• **Task details**
Please extend the news broadcast transcript below, picking up right after its final sentence about the Fire Fight Australia concert.

• **Document segment**
···

They have been quarantined on that ship for nearly two weeks.

[11:55:00]

ANDERSON: Very frustrated about the delay in getting them off. There are, though, hundreds of people still on those ships. We'll get you more

information as, of course, we get it. These are the departing passengers from the cruise ship there that are leaving the ship on the way to the

airport.

(BEGIN VIDEO CLIP)

CELESTE BARBER, COMEDIAN: They are the ones who have saved us. They are the ones who actively go out and help. They are the ones --

(APPLAUSE)

BARBER: -- they are the ones that cancel holidays to stay here and look after us.

ANDERSON (voice-over): Comedian Celeste Barber served as host of Fire Fight Australia, a 10-hour rock concert to honor the country's firefighters,

raise money for bush fire relief and celebrate Australia's resilient spirit.

Queen and Adam Lambert performed their set list from 1985's Live Aid. Aussie sweetheart Olivia Newton John mesmerized the crowd. By the end of

the show, Fire Fight Australia raised more than $9 million.

···

• **Data supplied**
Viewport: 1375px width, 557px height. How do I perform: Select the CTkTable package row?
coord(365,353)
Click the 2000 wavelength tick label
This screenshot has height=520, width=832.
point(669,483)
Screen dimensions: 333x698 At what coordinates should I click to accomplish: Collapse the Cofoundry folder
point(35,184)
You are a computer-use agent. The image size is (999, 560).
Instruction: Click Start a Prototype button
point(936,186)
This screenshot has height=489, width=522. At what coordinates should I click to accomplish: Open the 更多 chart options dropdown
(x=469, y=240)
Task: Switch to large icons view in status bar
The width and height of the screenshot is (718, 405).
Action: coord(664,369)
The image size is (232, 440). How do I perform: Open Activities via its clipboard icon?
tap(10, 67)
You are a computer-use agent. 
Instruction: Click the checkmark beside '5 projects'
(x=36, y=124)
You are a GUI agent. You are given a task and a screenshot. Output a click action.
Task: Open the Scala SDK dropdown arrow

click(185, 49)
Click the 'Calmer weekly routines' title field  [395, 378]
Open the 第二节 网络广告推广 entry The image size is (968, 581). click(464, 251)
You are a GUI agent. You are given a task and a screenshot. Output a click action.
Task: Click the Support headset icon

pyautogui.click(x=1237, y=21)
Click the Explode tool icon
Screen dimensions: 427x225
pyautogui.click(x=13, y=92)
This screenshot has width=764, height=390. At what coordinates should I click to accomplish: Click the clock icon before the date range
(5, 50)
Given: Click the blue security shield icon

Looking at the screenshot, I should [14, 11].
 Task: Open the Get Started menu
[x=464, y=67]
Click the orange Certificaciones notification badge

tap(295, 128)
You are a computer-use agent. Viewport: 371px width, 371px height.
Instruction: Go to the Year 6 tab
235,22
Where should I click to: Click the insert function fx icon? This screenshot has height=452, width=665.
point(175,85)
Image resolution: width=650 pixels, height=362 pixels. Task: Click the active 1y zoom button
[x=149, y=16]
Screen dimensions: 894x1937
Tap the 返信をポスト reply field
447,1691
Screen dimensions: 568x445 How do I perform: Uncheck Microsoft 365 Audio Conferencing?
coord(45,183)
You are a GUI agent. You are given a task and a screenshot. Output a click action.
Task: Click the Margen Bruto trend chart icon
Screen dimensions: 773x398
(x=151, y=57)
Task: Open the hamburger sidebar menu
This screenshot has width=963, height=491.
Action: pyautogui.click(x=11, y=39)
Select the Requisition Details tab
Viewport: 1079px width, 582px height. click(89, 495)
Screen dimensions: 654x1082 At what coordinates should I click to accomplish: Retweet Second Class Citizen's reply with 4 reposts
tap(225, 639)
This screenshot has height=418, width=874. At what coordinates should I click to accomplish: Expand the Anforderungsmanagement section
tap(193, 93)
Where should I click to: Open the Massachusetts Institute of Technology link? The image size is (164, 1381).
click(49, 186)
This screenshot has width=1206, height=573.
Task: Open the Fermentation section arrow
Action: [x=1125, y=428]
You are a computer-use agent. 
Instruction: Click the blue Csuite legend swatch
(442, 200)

···

• **Result for this task**
(END VIDEO CLIP)

ANDERSON: Australia experiences bush fires every year but it is the intensity of this season that shook the world. It's part of climate change

patterns shattering weather records on every continent. One of those places is Europe, which is now dealing with its own extreme weather.

Two weekends in a row of powerful winter storms striking the U.K. and mainland Europe's northern coast. This type of weather usual for this time

of year but it is the intensity, again, that goes beyond the norm. Let me tell you, it is unpleasant here this weekend in London.

I'm Becky Anderson. That was CONNECT THE WORLD. Thank you for watching.